Practical Rituals of Consensus

Collective decision making is a hard problem. Much of human history is the story of a search for rules and systems that encourage people to do good things for each other and discourage them from doing bad things to each other. We’ve gotten a lot better at this in the last few hundred years, and one of the best social technologies of the past few hundred years has been voting in free and fair elections.

When it comes to voting, most people understand that they are engaged in a preference-aggregation ritual rather than a Search For Universal Truth. It is widely understood that no election result says anything fundamental about the universe, or ethics. It is just the people collectively operating under a set of predetermined rules to say how society will be governed for the next few years. Cost-benefit analysis and welfare estimation should be seen in exactly the same way.

I want to democratize welfare estimation by keeping it aggressively simple. A high-school class should, with proper training, be able to understand the process, and contribute to the societal supply of measurements that make it work. Figuring out how much value high-schoolers place on some aspect of life or policy should be very much like running a school election. Yes, there are some technical details you need to get right, but not too many. The baseline instructions for doing welfare estimation should be seen as something like Robert’s Rules of Order: a reasonable manual for collective action that every citizen should understand the basics of.

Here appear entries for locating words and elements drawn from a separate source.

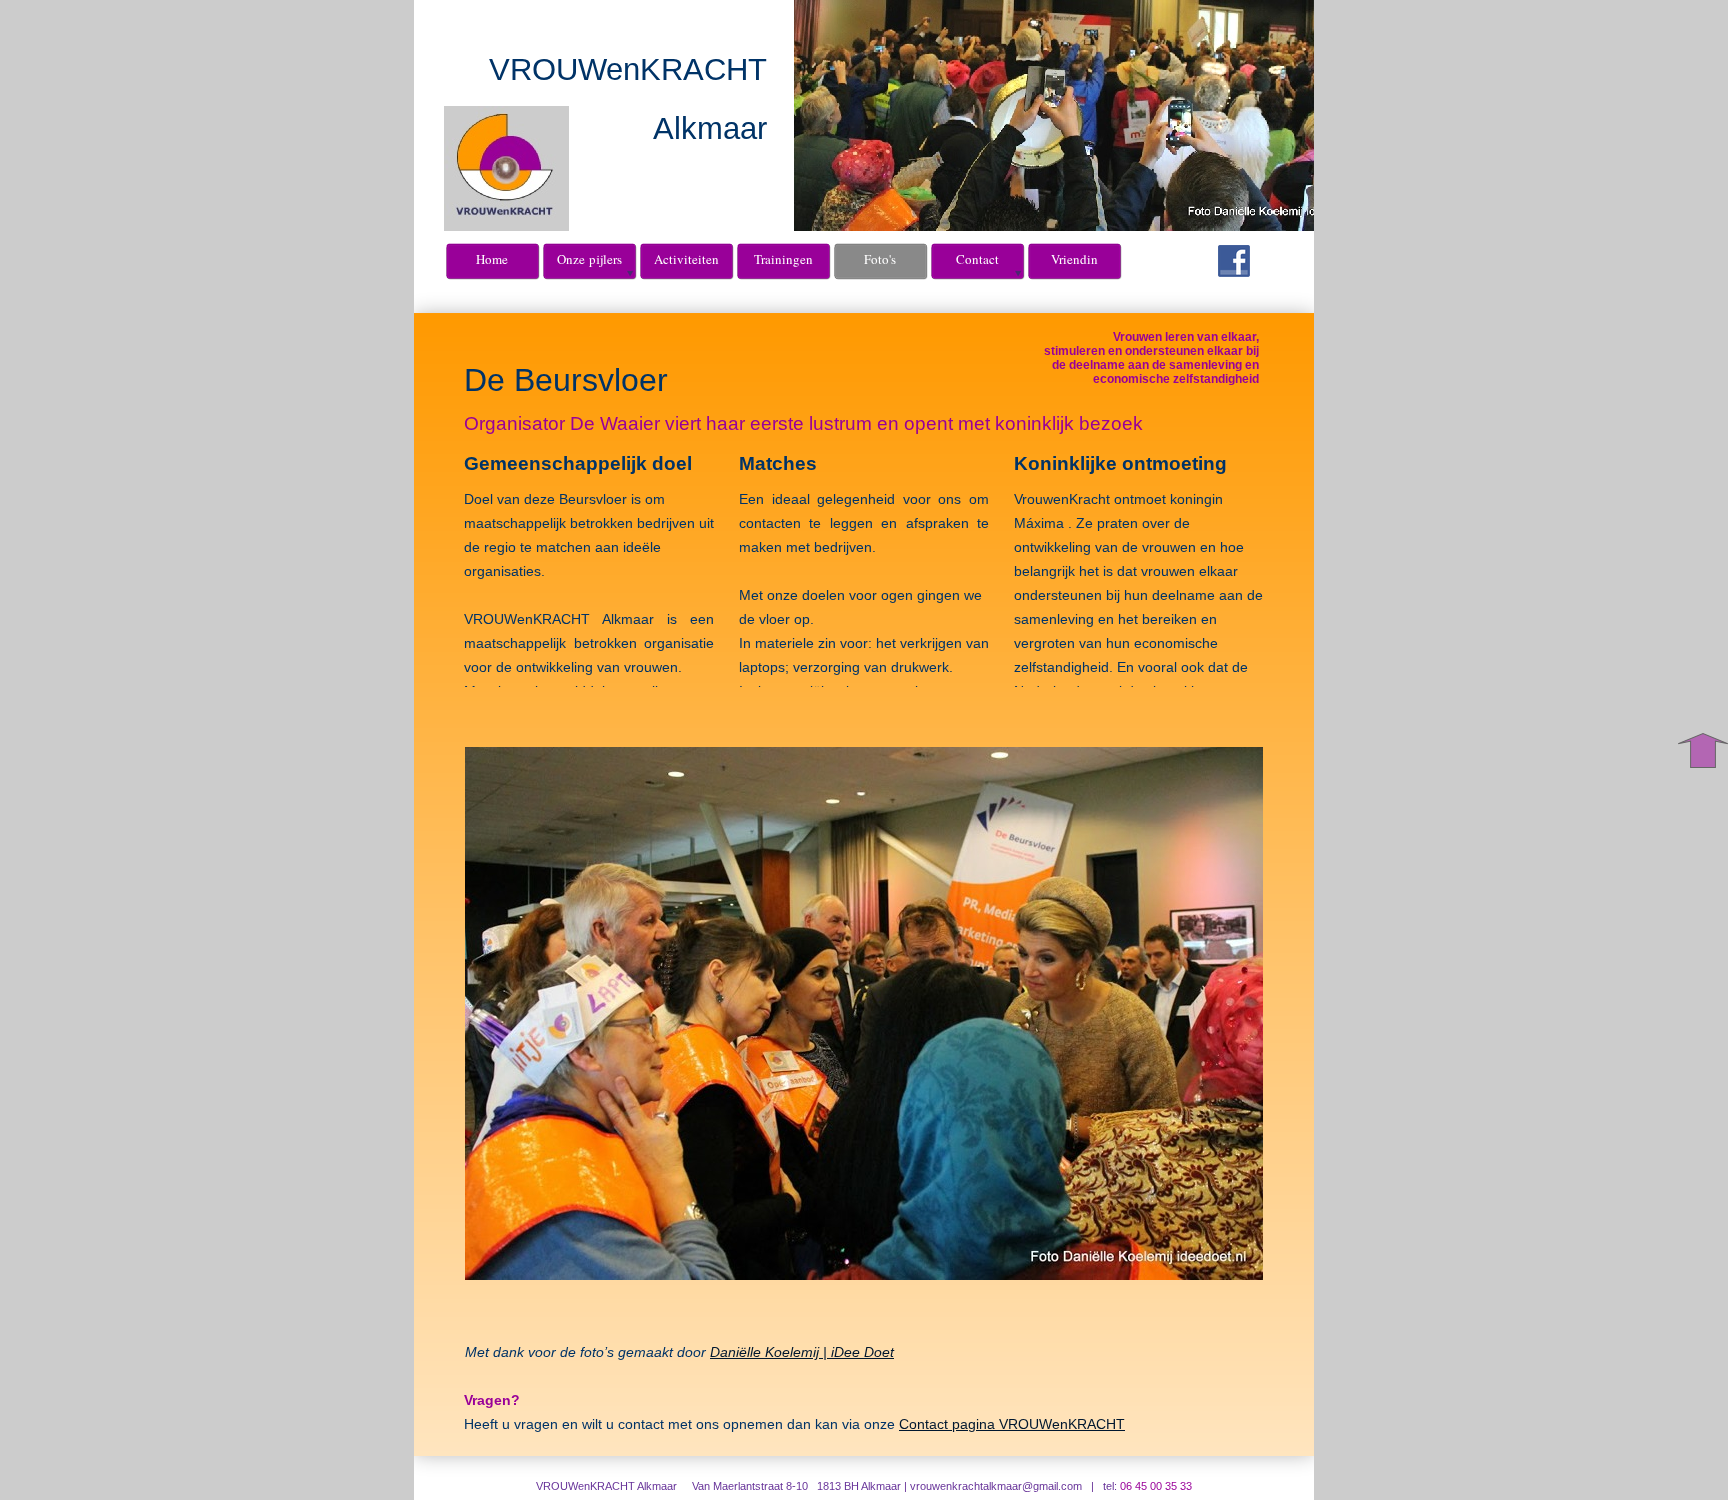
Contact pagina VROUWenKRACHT (1012, 1424)
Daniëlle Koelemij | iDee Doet (802, 1352)
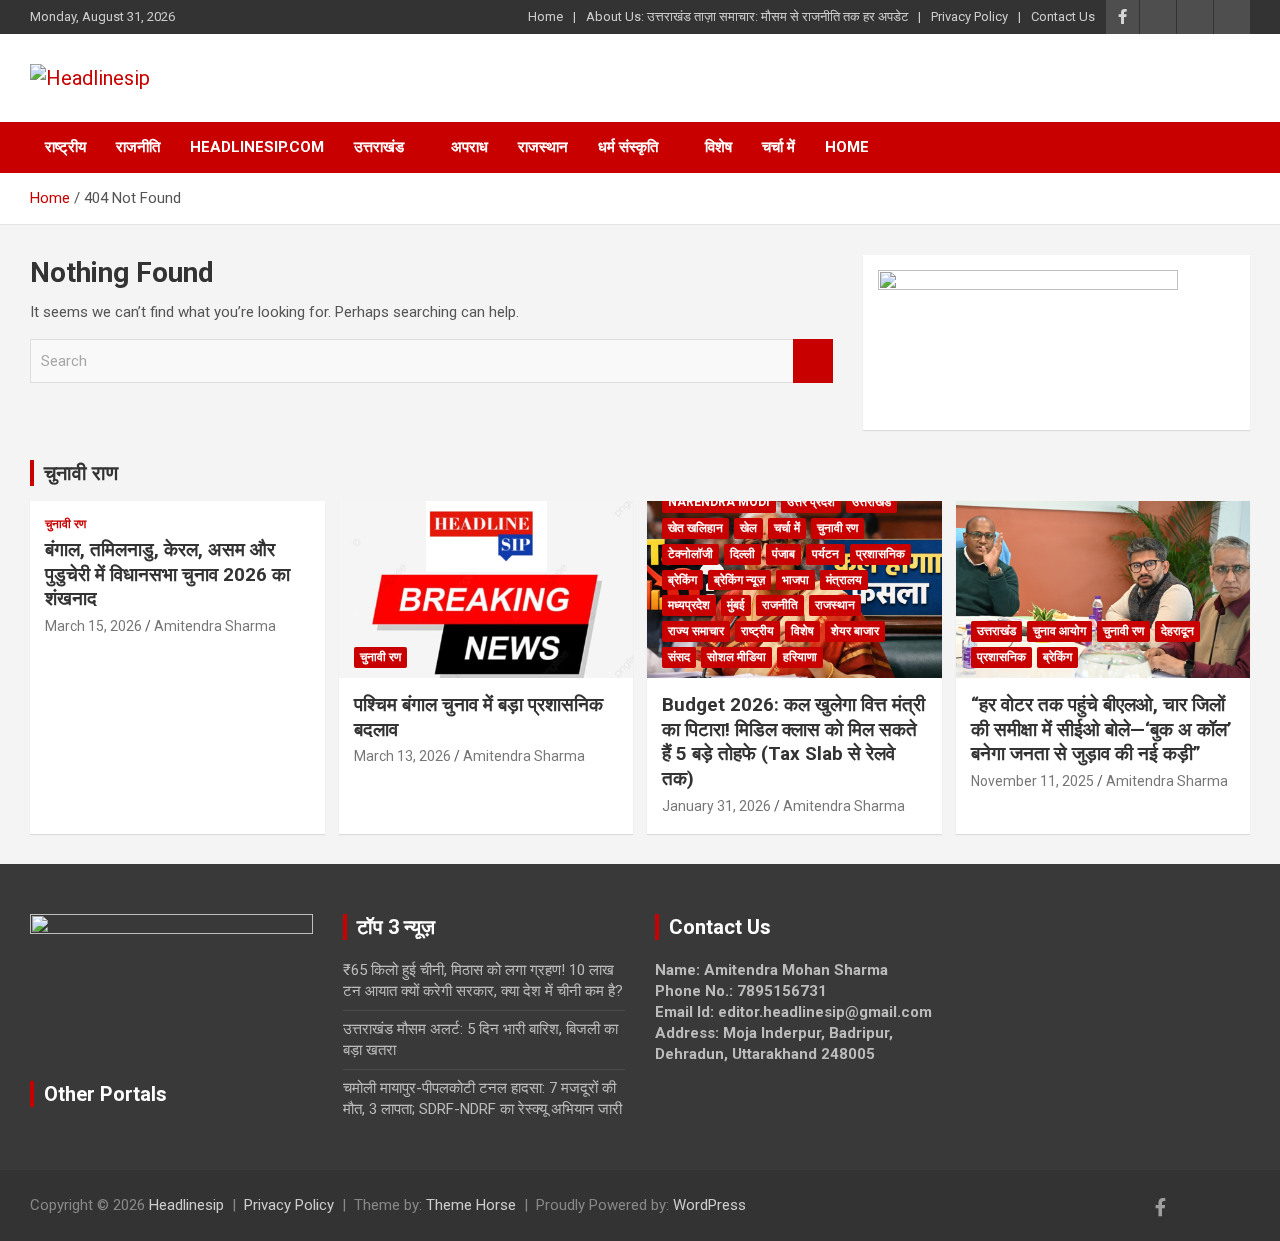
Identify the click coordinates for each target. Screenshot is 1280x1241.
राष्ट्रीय (65, 147)
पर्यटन (825, 554)
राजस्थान (543, 147)
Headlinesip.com (257, 147)
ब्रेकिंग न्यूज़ (739, 580)
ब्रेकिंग (682, 580)
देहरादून (1177, 631)
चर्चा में (778, 147)
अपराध (469, 147)
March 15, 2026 (93, 626)
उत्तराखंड (379, 147)
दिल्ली (742, 554)
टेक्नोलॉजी (690, 554)
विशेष (718, 147)
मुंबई (736, 605)
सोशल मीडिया (736, 657)
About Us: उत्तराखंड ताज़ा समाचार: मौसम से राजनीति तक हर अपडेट (747, 16)
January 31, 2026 (716, 806)
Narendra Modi (719, 502)
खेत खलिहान (695, 528)
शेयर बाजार (855, 631)
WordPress (709, 1205)
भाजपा (795, 580)
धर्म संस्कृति (628, 147)
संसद (679, 657)
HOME (847, 147)
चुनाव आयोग (1059, 631)
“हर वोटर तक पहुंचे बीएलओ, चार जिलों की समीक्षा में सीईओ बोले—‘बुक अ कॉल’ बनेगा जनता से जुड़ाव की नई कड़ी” (1101, 729)
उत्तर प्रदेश (811, 502)
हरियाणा (800, 657)
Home (545, 16)
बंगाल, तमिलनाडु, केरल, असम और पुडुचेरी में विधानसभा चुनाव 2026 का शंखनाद (167, 574)
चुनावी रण (65, 524)
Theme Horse (471, 1205)
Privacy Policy (969, 16)
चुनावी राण (81, 473)
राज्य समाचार (696, 631)
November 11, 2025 (1032, 781)
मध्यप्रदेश (689, 605)
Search (813, 361)
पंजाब (783, 554)
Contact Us (1063, 16)
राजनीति (138, 147)
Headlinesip (186, 1205)
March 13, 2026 (402, 756)
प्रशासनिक (880, 554)
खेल (748, 528)
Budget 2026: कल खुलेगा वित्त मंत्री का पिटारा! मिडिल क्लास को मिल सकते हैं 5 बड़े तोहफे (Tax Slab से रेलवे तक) (793, 741)
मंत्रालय (844, 580)
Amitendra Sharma (215, 626)
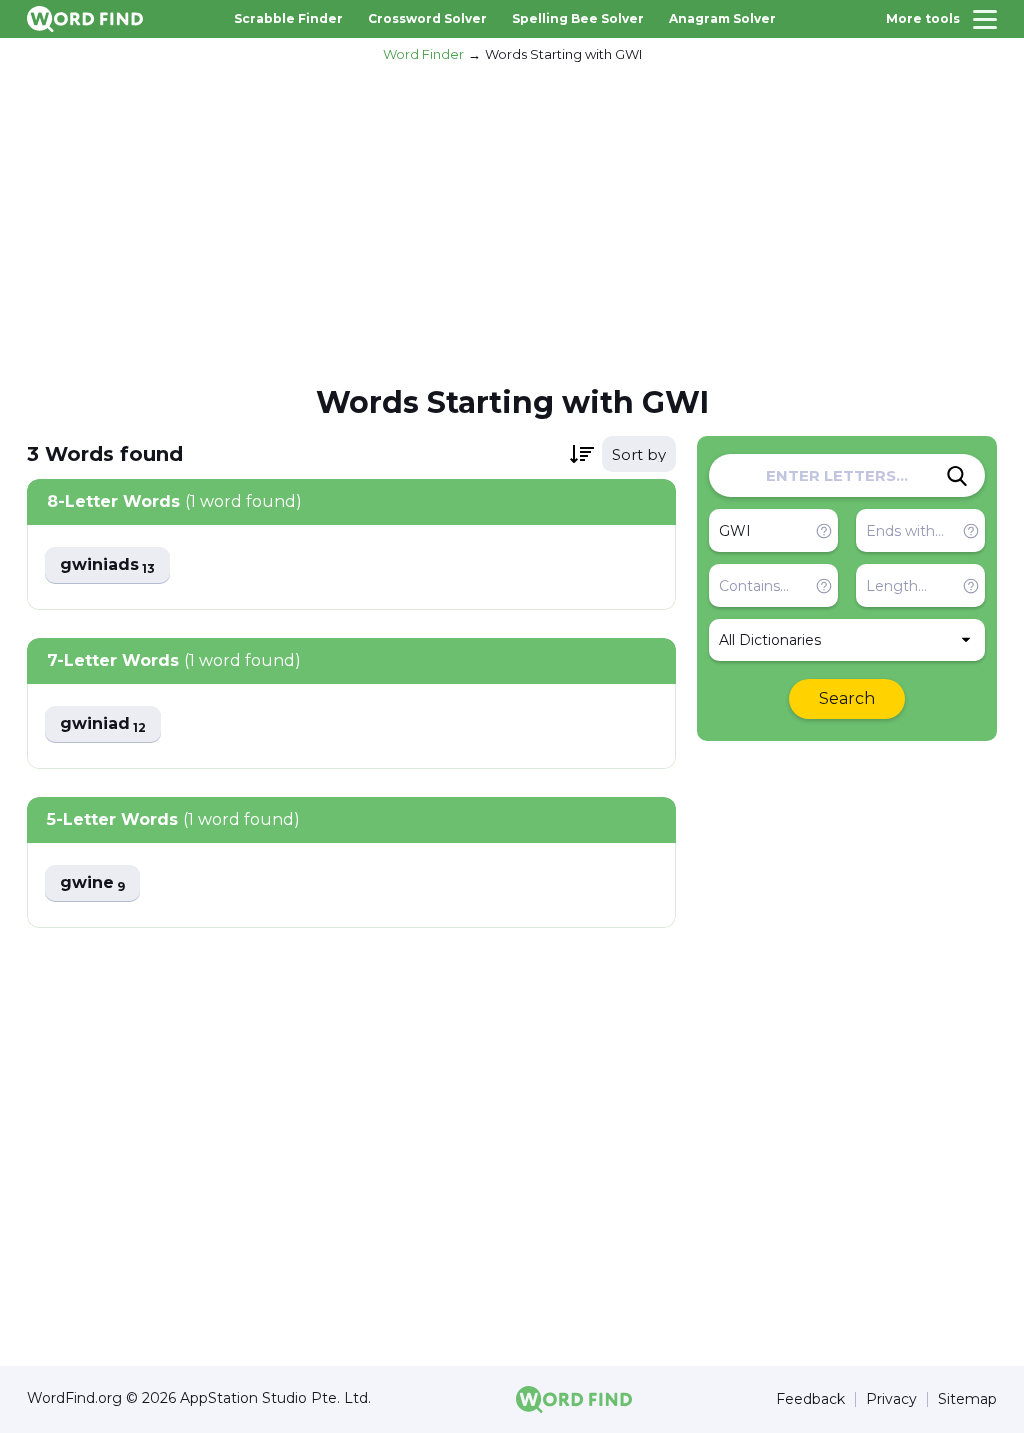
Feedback (810, 1399)
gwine (92, 883)
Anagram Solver (722, 18)
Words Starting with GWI (563, 54)
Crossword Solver (427, 18)
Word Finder (423, 54)
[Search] (957, 476)
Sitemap (967, 1399)
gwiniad (103, 724)
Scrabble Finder (288, 18)
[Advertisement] (512, 221)
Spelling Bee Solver (578, 18)
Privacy (891, 1399)
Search (847, 698)
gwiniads (107, 565)
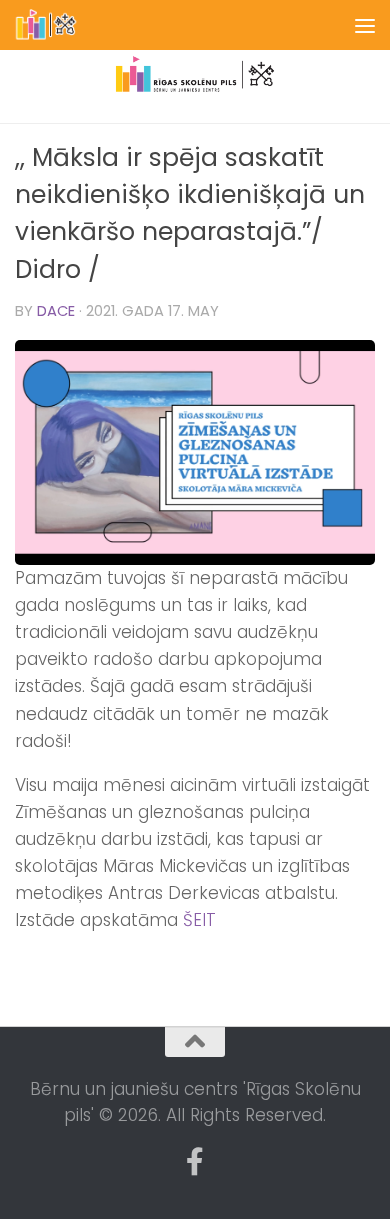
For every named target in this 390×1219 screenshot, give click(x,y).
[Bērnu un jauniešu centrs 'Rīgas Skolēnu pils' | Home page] (57, 25)
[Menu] (365, 25)
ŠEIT (199, 920)
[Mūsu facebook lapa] (195, 1162)
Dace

More specifically, in my utopia, high-school algebra is replaced by a ‘civil statistics’ class that teaches the basics of survey interpretation, probabilistic reasoning, and cost-benefit analysis. Algebra, especially as taught now, is useless for at least 90% of the population. Only a small percentage of people will ever need it, and those that do can be taught it in college. But a kind of math that shows how to connect voting and surveys to public policy can and should be used by everyone.

So, even though I know that welfare is fake, I'm going to be a stickler for detail and insist that the fake thing be measured in a regular and proper way, much like how we must do parliamentary procedure in a regular and proper way. And, in this case, I think there are a lot of good reasons for making the proper way correspond to the way that you would measure the thing if it was a real physical quantity. That math is a set of rules that work well, and that many people are familiar with.

Believe the myth a little, but not too much

The process of doing cost-benefit analysis won’t work if you are completely cynical. You have to do it rightly and honestly, and you have to believe that you are doing useful work in helping people choose reasonable actions and make good decisions. This usually means that some part of your brain should think that you are measuring something real and true, in the same sense that an election worker should believe in the impossible myth that ‘The Will Of The People’ is a real thing that can be honestly measured and should not be tampered with.

But don’t get dogmatic or fanatic about it. In particular, please don’t try to replace Jesus with Utility or Welfare. It won't work. If your attraction to utilitarianism comes from some sort of deep spiritual need to find something transcendent to organize your life around, you'll just disappoint yourself and you'll make trouble for everyone else.

For a kind of mathematical or systematic mind that is used to thinking in terms of axioms and proofs and absolute truth, this advice may seem like insanity. But it is not, and learning how to use rigorous systems of thought without letting them use you is an important life skill. For more about how to develop and operate in this fluid mode, I highly recommend taking a deep dive though David Chapman’s meaningness blog.